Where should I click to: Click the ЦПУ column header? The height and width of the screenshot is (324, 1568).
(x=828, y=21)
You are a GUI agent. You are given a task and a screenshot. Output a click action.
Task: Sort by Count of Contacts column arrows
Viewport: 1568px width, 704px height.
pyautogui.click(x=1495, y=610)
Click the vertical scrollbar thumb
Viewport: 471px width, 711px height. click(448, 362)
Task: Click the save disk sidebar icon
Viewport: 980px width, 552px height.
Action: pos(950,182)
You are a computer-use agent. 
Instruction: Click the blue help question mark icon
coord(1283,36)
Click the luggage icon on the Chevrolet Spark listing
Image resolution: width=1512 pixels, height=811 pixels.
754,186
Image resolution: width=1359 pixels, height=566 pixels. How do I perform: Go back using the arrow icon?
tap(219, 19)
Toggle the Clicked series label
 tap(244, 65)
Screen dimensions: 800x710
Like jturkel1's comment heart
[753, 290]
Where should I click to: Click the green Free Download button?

Assignment
In the listing, find every line with the word "agent" and return it.

The answer
You are a GUI agent. You are given a task and a screenshot. Output a click action.
You are a computer-use agent. 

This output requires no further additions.